SELECTED EXCERPT ▸

Methods of forming extruded, self-sustaining comestible bodies include providing a mixture of ingredients as described above and extruding the mixture. Preferred methods also include the step of pre-conditioning the mixture prior to extrusion thereof and the step of cooling the extruded body to room temperature after extrusion thereof.

In more detail, the dry starch component is added to the pre-conditioner apparatus and mixed with quantities of plasticizer, steam and water. A portion of the liquid can be introduced in the barrel. A particularly preferred pre-conditioner is a Wenger DDC model of the type shown in U.S. Pat. Nos. 4,752,139 and 5,161,888, incorporated by reference herein. Preferably, the total amount of steam and water added during the extrusion process is between about 10-20% by weight, and more preferably between 12-18% by weight based on the weight of the powder mixture in the feed being 100%. The melt temperature is easily controlled to the desirable temperature of 80-110 ° C. by adjusting the extruder screw profile and screw speed.

THINGS TO DO ▸
[A] Return the part of the passage on extruding comestible bodies from "Methods of forming" up to and including "after extrusion thereof.".
[B] Using the passage on extruding comestible bodies, decide whether each statement agrees with it, and answer yes or no with the deciding words quoted exactly. (i) The dry starch component is mixed with plasticizer, steam and water in the pre-conditioner. (ii) The more preferred total amount of steam and water is between 10-20% by weight. (iii) The melt temperature is controlled by adjusting the extruder screw profile and screw speed.
[C] Write what comes next in the passage on extruding comestible bodies, beginning after its last sentence.
The lines that come next are separate material, unrelated to the passage on extruding comestible bodies.

GIVEN MATERIAL ▸
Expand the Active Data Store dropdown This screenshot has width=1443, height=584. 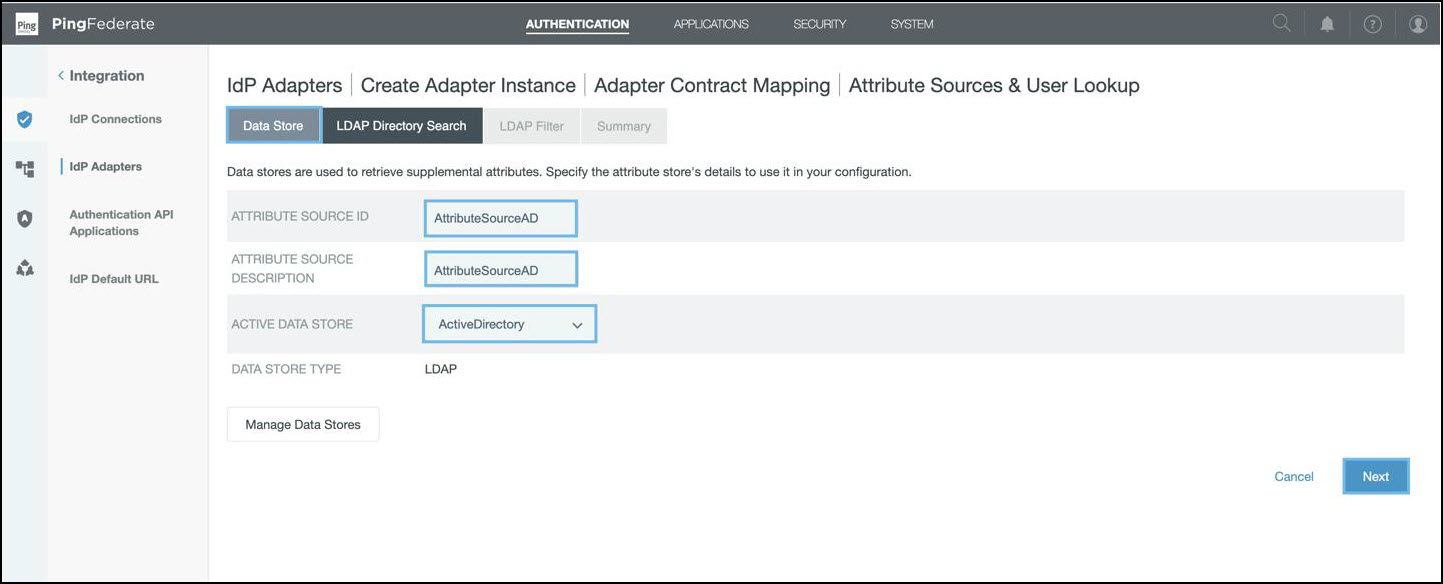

ANSWERS PER TASK ▸
[A]
Methods of forming extruded, self-sustaining comestible bodies include providing a mixture of ingredients as described above and extruding the mixture. Preferred methods also include the step of pre-conditioning the mixture prior to extrusion thereof and the step of cooling the extruded body to room temperature after extrusion thereof.

[B]
(i) Yes: "the dry starch component is added to the pre-conditioner apparatus and mixed with quantities of plasticizer, steam and water"
(ii) No: "more preferably between 12-18% by weight"
(iii) Yes: "The melt temperature is easily controlled to the desirable temperature of 80-110 ° C. by adjusting the extruder screw profile and screw speed."

[C]
While any type of extrusion apparatus is suitable for use with the invention, it is preferable to use a twin-screw extruder. Preferably the mixture is then passed through one or more insert dies thereby forming extrudate strands. The die(s) may be configured so as to produce an extrudate strand having a particular cross-sectional profile, with examples of simple profiles being rectangular, circular, and club-shaped. The strand thickness is specially chosen depending upon the size of pet ultimately intended to consume the chew product. Preferably the extrudate strand will have a thickness of about ¼ to 1½ inches and more preferably from about ⅜″ to 1 inches. The extrudate can also be in a form of curved up sheet to simulate rawhide looking products. The extrudate is placed on a conveying belt for partial cooling. The reshaping unit or embossing device can be placed between the die exit and conveying belt to reshape the extrudate to create better-defined shape and for three-dimensional features. The extrudate or reshaped strands are cut at the end of conveying belt or reshaping unit, and transferred to a cooler for cooling to room temperature. After exiting the cooler, the products can be packaged in canisters, zip-lock bags or pouches, hot melt sealed bags, etc.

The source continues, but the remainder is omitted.